[Saved data entries]
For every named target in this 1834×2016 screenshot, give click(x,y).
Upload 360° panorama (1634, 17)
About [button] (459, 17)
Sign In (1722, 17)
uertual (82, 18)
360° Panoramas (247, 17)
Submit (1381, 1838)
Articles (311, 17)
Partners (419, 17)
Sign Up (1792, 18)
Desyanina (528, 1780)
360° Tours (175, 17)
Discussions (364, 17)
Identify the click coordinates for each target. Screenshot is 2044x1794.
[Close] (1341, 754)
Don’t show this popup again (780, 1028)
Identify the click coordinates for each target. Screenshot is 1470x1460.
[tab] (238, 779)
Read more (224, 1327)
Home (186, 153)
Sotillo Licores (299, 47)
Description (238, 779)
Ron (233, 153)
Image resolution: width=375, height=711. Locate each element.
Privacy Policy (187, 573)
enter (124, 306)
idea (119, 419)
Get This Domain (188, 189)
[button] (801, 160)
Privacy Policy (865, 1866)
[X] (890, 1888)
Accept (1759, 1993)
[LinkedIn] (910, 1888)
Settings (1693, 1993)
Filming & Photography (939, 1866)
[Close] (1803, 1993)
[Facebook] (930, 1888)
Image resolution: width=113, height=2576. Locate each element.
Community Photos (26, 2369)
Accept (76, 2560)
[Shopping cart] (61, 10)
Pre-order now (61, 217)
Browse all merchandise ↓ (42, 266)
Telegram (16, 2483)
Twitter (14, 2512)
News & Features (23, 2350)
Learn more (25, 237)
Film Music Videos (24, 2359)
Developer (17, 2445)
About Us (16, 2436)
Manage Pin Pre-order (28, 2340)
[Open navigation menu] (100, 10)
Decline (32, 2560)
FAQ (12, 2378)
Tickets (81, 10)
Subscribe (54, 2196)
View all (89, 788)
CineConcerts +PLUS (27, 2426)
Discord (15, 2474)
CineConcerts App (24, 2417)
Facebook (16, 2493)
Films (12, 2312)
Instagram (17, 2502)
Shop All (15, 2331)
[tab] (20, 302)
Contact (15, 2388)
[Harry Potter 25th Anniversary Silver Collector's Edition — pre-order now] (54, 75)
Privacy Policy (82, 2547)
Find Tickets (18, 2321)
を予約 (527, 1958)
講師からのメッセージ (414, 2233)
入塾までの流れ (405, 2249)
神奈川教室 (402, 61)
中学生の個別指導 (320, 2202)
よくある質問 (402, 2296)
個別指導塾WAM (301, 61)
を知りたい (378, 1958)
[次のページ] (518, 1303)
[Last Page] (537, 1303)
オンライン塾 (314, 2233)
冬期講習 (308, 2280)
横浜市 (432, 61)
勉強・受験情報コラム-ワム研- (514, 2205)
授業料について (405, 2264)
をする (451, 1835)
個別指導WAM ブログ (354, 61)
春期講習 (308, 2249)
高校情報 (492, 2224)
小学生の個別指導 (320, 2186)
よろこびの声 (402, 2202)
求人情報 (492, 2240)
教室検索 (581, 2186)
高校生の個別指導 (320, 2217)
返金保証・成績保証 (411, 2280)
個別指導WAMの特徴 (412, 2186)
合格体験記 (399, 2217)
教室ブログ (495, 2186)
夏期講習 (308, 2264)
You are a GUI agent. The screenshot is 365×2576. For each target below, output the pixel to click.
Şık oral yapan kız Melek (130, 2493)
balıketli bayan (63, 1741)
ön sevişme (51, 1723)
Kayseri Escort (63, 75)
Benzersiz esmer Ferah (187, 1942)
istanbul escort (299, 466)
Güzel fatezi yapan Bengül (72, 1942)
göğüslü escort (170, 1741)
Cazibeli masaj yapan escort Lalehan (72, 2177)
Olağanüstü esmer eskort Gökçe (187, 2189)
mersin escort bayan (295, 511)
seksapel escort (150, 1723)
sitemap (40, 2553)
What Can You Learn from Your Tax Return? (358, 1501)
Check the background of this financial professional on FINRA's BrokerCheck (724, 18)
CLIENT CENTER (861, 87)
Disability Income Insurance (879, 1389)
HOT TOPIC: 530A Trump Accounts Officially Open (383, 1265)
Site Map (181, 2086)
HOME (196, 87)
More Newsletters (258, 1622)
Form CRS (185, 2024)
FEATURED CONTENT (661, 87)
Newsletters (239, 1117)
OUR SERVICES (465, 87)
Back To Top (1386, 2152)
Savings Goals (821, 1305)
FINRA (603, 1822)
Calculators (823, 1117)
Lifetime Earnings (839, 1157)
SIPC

◆ HOW TO COMPLETE THIS TASK ◆
Print every line of the records exactly. Omit nothing.

◆ ANSWER BELOW ◆
For every named target in this 1834×2016 screenshot, give click(x,y).
Upload 360° panorama (1634, 17)
About [button] (459, 17)
Sign In (1722, 17)
uertual (82, 18)
360° Panoramas (247, 17)
Submit (1381, 1838)
Articles (311, 17)
Partners (419, 17)
Sign Up (1792, 18)
Desyanina (528, 1780)
360° Tours (175, 17)
Discussions (364, 17)
Identify the click coordinates for each target. Screenshot is 2044x1794.
[Close] (1341, 754)
Don’t show this popup again (780, 1028)
Identify the click coordinates for each target. Screenshot is 1470x1460.
[tab] (238, 779)
Read more (224, 1327)
Home (186, 153)
Sotillo Licores (299, 47)
Description (238, 779)
Ron (233, 153)
Image resolution: width=375, height=711. Locate each element.
Privacy Policy (187, 573)
enter (124, 306)
idea (119, 419)
Get This Domain (188, 189)
[button] (801, 160)
Privacy Policy (865, 1866)
[X] (890, 1888)
Accept (1759, 1993)
[LinkedIn] (910, 1888)
Settings (1693, 1993)
Filming & Photography (939, 1866)
[Close] (1803, 1993)
[Facebook] (930, 1888)
Image resolution: width=113, height=2576. Locate each element.
Community Photos (26, 2369)
Accept (76, 2560)
[Shopping cart] (61, 10)
Pre-order now (61, 217)
Browse all merchandise ↓ (42, 266)
Telegram (16, 2483)
Twitter (14, 2512)
News & Features (23, 2350)
Learn more (25, 237)
Film Music Videos (24, 2359)
Developer (17, 2445)
About Us (16, 2436)
Manage Pin Pre-order (28, 2340)
[Open navigation menu] (100, 10)
Decline (32, 2560)
FAQ (12, 2378)
Tickets (81, 10)
Subscribe (54, 2196)
View all (89, 788)
CineConcerts +PLUS (27, 2426)
Discord (15, 2474)
CineConcerts App (24, 2417)
Facebook (16, 2493)
Films (12, 2312)
Instagram (17, 2502)
Shop All (15, 2331)
[tab] (20, 302)
Contact (15, 2388)
[Harry Potter 25th Anniversary Silver Collector's Edition — pre-order now] (54, 75)
Privacy Policy (82, 2547)
Find Tickets (18, 2321)
を予約 (527, 1958)
講師からのメッセージ (414, 2233)
入塾までの流れ (405, 2249)
神奈川教室 (402, 61)
中学生の個別指導 (320, 2202)
よくある質問 (402, 2296)
個別指導塾WAM (301, 61)
を知りたい (378, 1958)
[次のページ] (518, 1303)
[Last Page] (537, 1303)
オンライン塾 (314, 2233)
冬期講習 (308, 2280)
横浜市 (432, 61)
勉強・受験情報コラム-ワム研- (514, 2205)
授業料について (405, 2264)
をする (451, 1835)
個別指導WAM ブログ (354, 61)
春期講習 (308, 2249)
高校情報 (492, 2224)
小学生の個別指導 (320, 2186)
よろこびの声 (402, 2202)
求人情報 (492, 2240)
教室検索 (581, 2186)
高校生の個別指導 (320, 2217)
返金保証・成績保証 (411, 2280)
個別指導WAMの特徴 (412, 2186)
合格体験記 (399, 2217)
教室ブログ (495, 2186)
夏期講習 (308, 2264)
You are a GUI agent. The screenshot is 365×2576. For each target below, output the pixel to click.
Şık oral yapan kız Melek (130, 2493)
balıketli bayan (63, 1741)
ön sevişme (51, 1723)
Kayseri Escort (63, 75)
Benzersiz esmer Ferah (187, 1942)
istanbul escort (299, 466)
Güzel fatezi yapan Bengül (72, 1942)
göğüslü escort (170, 1741)
Cazibeli masaj yapan escort Lalehan (72, 2177)
Olağanüstü esmer eskort Gökçe (187, 2189)
mersin escort bayan (295, 511)
seksapel escort (150, 1723)
sitemap (40, 2553)
What Can You Learn from Your Tax Return? (358, 1501)
Check the background of this financial professional on FINRA's BrokerCheck (724, 18)
CLIENT CENTER (861, 87)
Disability Income Insurance (879, 1389)
HOT TOPIC: 530A Trump Accounts Officially Open (383, 1265)
Site Map (181, 2086)
HOME (196, 87)
More Newsletters (258, 1622)
Form CRS (185, 2024)
FEATURED CONTENT (661, 87)
Newsletters (239, 1117)
OUR SERVICES (465, 87)
Back To Top (1386, 2152)
Savings Goals (821, 1305)
FINRA (603, 1822)
Calculators (823, 1117)
Lifetime Earnings (839, 1157)
SIPC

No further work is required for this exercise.